I have a large long table in HTML, so the tags are not nested. It looks like this:
<tr>
<td>A</td>
</tr>
<tr>
<td class="x">...</td>
<td class="x">...</td>
<td class="x">...</td>
<td class="x">...</td>
</tr>
<tr>
<td class ="y">...</td>
<td class ="y">...</td>
<td class ="y">...</td>
<td class ="y">...</td>
</tr>
<tr>
<td>B</td>
</tr>
<tr>
<td class="x">...</td>
<td class="x">...</td>
<td class="x">...</td>
<td class="x">...</td>
</tr>
<tr>
<td class ="y">I want this</td>
<td class ="y">and this</td>
<td class ="y">and this</td>
<td class ="y">and this</td>
</tr>
So first I want to find a tree to find "B". Then I want to capture the text of each td tag with class y after B, but before the next row of the table starts with "C".
I tried this:
results = soup.find_all('td')
for result in results:
if result.string == "B":
print(result.string)
This gives me the string B that I want. But now I am trying to find everything after this, and I am not getting what I want.

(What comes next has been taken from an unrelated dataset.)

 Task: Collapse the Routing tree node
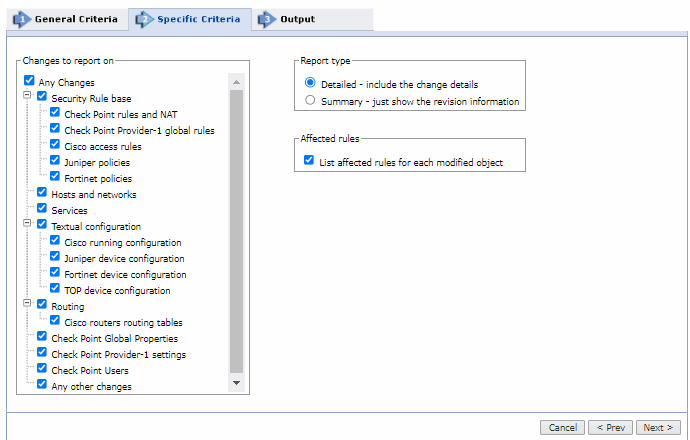point(27,306)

for results in soup.find_all('td'):
if results.string == 'B':
a = results.find_next('td',class_='y')
This gives me the next td after "B", and that is what I want, but I can only get this first td tag. I want to capture all the tags that have class y, after "B", but before "C" (C does not appear in html, but follows the same pattern), and I want it in the list.
My summary list:
[['I want this'],['and this'],['and this'],['and this']]